I can conclude this chapter with the hopeful note that the current reporting from people who study the brain, and especially attention and the brain, is that we don’t yet have any conclusive evidence to support the notion that human attention has suffered some architectural diminishment in today’s technological era. Just as we did with television and video games, we can ask people about their smartphone use and then test their attentional capacities. If we see high smartphone use and low attention spans, we can draw the conclusion that smartphones have diminished their attention. But we can just as plausibly draw the conclusion that people with shorter attention spans love to use their smartphones (and watch television and play video games). In 2019, the news and culture site Vox posed to multiple scientists the following question: “How is our constant use of digital technologies affecting our brain health?” For the most part, while the scientists all acknowledged the short-term impact that technologies can have on our brains (for example, multitasking can interfere with the effectiveness of studying or learning in the classroom), none of them were willing to assert conclusions about a permanent diminishment of our brains. Stanford psychologist Anthony Wagner explains, with respect to the relationship between multitasking and working memory,

Other respondents to the question argued that we can’t draw such conclusions because the impact of digital technologies on the brain might depend on how we use them. University of Wisconsin’s Heather Kirkorian points out that we should not be collapsing “video-chatting with a grandparent versus watching an educational TV show versus playing a violent video game versus using a finger-painting app.”22 The implications of Kirkorian’s argument are clear: we should not be arguing that digital technologies in general have diminished our brain capacity without acknowledging that we interact with them in hundreds of different ways, each of which may have a differing impact on our brain.

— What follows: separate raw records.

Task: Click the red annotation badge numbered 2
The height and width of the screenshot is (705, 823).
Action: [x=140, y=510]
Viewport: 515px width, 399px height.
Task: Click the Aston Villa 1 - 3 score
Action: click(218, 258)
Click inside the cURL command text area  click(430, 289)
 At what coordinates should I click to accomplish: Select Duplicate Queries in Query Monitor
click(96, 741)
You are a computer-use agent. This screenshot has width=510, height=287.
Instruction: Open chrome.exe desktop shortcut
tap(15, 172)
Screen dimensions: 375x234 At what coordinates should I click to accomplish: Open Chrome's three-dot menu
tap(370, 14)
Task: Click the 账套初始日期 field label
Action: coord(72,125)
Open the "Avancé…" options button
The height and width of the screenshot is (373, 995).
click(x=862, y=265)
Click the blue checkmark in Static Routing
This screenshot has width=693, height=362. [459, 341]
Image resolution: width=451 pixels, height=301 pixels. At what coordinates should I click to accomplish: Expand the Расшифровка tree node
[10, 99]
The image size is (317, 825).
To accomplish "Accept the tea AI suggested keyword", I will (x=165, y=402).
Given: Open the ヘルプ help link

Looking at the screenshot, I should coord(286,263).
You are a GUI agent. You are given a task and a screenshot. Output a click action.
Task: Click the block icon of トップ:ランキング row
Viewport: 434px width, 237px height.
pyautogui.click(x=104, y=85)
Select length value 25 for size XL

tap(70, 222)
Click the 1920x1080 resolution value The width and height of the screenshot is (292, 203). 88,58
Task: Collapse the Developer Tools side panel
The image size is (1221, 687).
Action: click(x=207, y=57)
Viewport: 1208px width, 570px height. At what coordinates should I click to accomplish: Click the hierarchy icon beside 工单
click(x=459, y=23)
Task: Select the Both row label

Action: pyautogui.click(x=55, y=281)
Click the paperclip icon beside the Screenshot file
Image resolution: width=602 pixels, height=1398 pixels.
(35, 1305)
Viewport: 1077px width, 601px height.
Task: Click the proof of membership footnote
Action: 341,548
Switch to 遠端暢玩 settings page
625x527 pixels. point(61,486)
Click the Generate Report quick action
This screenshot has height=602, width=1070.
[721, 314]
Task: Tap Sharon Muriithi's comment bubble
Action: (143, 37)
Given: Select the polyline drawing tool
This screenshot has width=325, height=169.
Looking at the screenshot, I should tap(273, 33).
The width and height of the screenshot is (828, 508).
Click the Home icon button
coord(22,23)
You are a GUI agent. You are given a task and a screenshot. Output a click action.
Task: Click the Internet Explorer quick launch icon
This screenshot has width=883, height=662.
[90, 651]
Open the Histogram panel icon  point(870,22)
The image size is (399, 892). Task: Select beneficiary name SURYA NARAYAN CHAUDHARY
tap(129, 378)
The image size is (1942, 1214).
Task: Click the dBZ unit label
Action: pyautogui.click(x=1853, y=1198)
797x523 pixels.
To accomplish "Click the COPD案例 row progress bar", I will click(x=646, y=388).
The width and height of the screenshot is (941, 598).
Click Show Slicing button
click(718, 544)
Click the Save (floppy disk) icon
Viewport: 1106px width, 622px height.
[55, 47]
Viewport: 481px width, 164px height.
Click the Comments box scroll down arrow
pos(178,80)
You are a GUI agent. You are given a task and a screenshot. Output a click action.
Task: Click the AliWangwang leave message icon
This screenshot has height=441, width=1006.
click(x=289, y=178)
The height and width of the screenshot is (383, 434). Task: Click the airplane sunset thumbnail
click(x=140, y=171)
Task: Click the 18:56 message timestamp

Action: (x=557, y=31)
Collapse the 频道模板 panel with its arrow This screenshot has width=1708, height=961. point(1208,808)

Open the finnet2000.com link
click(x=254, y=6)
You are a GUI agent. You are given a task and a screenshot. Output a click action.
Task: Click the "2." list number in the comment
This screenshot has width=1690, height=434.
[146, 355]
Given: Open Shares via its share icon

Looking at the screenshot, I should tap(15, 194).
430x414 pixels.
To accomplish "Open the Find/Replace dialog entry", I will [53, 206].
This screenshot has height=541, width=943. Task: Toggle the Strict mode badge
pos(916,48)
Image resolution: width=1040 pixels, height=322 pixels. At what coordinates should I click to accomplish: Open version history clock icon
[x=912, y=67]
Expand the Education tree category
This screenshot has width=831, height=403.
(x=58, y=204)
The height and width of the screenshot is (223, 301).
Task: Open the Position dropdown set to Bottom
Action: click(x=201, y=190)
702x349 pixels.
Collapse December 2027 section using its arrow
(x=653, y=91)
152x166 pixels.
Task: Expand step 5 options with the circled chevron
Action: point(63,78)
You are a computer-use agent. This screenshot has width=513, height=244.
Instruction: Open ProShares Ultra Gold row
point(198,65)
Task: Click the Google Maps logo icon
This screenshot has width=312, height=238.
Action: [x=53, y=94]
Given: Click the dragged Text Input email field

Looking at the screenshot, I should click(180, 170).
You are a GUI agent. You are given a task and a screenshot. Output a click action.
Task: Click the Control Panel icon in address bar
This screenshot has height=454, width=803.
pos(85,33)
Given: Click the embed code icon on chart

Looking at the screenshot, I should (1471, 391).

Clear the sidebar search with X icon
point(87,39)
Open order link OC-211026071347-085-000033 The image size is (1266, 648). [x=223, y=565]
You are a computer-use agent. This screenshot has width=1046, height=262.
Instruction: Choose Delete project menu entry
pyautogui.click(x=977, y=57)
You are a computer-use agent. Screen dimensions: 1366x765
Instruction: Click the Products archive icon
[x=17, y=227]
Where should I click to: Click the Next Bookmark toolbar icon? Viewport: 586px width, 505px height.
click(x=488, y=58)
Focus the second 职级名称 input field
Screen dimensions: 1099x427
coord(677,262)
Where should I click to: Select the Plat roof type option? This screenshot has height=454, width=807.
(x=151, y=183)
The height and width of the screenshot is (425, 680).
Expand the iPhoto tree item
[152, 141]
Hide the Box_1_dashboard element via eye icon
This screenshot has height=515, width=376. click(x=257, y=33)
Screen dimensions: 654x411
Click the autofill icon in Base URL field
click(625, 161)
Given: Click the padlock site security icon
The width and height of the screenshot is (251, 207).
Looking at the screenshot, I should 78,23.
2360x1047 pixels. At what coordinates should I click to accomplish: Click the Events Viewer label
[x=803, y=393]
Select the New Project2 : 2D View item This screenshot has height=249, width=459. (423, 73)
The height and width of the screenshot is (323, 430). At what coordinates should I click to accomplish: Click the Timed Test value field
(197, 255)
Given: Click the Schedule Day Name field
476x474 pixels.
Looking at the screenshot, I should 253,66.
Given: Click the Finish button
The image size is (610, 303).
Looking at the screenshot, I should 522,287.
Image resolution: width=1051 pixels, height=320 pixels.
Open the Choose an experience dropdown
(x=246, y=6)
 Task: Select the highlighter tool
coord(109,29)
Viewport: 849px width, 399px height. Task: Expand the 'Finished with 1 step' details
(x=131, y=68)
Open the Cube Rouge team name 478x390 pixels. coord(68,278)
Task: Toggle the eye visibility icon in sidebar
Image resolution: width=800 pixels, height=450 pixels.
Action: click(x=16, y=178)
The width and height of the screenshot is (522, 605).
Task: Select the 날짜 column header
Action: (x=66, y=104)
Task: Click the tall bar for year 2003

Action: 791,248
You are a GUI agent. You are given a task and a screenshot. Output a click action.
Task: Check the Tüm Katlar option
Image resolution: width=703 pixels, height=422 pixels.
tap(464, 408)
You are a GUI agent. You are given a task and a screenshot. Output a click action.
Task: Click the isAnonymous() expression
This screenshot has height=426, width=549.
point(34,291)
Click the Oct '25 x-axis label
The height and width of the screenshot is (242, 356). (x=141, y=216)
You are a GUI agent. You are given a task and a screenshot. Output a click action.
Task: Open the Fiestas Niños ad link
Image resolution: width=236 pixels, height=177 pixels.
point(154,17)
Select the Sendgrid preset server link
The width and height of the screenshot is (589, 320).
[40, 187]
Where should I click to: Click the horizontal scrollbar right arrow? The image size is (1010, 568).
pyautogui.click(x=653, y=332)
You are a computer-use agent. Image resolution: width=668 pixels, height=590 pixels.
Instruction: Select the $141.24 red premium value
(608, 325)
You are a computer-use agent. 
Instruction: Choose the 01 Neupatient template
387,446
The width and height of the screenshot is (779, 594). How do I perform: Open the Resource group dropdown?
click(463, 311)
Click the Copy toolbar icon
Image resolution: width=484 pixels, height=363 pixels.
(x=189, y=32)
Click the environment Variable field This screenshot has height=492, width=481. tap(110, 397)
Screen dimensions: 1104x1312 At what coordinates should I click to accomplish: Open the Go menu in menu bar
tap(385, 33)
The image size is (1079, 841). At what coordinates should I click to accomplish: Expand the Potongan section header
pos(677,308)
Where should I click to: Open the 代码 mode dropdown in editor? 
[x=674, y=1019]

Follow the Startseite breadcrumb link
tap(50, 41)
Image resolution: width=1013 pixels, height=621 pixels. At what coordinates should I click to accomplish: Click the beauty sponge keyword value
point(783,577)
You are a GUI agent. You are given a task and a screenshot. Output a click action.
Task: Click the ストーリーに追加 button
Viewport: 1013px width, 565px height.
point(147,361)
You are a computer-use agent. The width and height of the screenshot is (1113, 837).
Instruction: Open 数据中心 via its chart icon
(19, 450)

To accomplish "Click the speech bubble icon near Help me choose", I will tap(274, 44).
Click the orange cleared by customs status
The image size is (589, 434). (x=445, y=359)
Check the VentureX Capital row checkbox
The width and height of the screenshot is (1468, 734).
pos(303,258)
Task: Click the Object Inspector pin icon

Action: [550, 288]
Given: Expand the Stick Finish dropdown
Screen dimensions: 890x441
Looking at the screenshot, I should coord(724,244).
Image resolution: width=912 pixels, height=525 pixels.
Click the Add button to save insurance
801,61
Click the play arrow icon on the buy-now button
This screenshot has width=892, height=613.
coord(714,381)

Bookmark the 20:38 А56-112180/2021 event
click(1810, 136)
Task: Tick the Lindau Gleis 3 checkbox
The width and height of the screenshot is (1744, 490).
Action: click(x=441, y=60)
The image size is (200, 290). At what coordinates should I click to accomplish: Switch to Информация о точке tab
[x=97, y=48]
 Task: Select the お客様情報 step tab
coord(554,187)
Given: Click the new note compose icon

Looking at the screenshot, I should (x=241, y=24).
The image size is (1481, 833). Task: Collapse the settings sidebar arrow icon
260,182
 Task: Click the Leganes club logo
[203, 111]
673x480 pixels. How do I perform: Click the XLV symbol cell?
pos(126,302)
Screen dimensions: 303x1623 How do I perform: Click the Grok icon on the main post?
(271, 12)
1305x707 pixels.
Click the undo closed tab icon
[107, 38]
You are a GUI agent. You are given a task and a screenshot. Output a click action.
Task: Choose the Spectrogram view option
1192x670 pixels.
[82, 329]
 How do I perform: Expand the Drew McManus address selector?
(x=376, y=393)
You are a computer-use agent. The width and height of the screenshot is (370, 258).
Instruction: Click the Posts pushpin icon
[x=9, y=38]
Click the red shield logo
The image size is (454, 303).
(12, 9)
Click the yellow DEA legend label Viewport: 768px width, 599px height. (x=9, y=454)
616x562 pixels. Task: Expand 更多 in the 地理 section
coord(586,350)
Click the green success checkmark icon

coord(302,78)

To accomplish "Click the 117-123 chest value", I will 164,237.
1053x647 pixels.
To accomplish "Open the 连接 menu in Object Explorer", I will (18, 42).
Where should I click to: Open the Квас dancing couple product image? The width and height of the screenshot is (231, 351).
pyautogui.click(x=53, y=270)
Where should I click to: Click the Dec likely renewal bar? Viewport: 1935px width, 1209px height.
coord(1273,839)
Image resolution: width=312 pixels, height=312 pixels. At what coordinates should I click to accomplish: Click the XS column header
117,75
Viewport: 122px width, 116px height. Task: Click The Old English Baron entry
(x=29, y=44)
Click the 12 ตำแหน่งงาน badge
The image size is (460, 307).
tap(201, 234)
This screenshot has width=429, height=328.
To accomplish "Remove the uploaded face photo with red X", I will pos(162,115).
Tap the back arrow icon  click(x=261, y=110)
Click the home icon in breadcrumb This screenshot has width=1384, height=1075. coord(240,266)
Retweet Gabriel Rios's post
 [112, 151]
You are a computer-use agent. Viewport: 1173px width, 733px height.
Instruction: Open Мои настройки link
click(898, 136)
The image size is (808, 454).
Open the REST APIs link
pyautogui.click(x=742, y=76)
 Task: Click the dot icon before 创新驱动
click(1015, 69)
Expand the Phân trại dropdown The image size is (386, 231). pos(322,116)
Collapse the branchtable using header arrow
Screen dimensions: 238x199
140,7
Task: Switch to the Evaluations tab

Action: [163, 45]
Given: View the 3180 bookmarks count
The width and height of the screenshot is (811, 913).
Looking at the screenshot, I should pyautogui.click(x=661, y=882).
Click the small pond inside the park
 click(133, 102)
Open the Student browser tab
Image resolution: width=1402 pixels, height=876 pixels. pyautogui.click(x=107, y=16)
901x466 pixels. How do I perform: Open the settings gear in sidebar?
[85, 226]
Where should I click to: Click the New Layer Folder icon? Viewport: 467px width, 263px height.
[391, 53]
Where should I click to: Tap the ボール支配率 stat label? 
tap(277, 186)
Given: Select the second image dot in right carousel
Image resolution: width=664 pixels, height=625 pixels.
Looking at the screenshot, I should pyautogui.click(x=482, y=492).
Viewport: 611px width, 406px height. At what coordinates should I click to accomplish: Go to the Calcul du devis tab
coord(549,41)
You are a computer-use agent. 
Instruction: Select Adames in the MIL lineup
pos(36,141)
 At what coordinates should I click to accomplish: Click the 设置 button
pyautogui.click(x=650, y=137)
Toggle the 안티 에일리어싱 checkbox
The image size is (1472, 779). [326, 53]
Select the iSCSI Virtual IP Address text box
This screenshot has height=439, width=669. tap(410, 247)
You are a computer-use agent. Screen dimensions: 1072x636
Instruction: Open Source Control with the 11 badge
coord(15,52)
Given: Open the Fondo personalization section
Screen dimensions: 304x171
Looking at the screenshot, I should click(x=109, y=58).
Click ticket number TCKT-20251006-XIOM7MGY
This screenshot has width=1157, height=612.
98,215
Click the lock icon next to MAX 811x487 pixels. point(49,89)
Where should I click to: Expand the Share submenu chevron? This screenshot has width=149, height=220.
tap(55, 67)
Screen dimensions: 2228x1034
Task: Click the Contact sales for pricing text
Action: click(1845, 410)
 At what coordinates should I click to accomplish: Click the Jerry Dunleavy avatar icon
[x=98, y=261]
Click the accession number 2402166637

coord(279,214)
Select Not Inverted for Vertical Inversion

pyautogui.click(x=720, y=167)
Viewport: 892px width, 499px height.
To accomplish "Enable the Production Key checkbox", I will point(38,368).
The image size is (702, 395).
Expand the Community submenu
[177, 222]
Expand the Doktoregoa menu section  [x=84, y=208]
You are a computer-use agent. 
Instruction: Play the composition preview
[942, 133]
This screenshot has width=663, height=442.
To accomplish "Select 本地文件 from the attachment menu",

Cognitive scientist Daniel Willingham, who writes frequently to debunk myths about education and to promote research-based perspectives, comes to a similar conclusion in the New York Times. “Although mental tasks can change our brains,” he writes, “the impact is usually modest… Attention is so central to our ability to think that a significant deterioration would require a retrofitting of other cognitive functions. Mental reorganization at that scale happens over evolutionary time, not because you got a smartphone.”23 Our attention systems, in other words, work in coordination with many other parts of the brain. It would not be possible, Willingham argues, for a system so fundamental to suffer degradation without seeing impacts in many other areas, or without other areas changing dramatically to compensate for the losses. His argument also notes that our attention systems evolved over hundreds of thousands of years; it would be almost miraculous to believe that they could change radically within the space of a generation. A comprehensive view of the state of the research investigating the relationship between technology and attention, published in 2017, stated that “while there is clear evidence that engagement with smart devices can have an acute impact on ongoing cognitive tasks, the evidence on any long-term impacts of smartphone-related habits on attentional functioning is quite thin, and somewhat equivocal.”24 In other words, while your phone use certainly can distract you from the pursuit of your goals (thus having an “acute impact”), the evidence for “long-term impacts” in the form of a permanently degraded attention span, in individuals or in the human species as a whole, just isn’t there at this time.25

My review of this research has led me to the conclusion that the brains of your students, like the brain inside your own skull, remain capable of the kind of sustained attention that leads to learning. How to invite and support that sustained attention will be the work of much of this book. But before the light at the end of this tunnel can begin to appear, we have to move from the general considerations of attention and distraction to the specific environment about which every reader of this book likely cares, and which seems especially besieged by distractions these days: the classroom.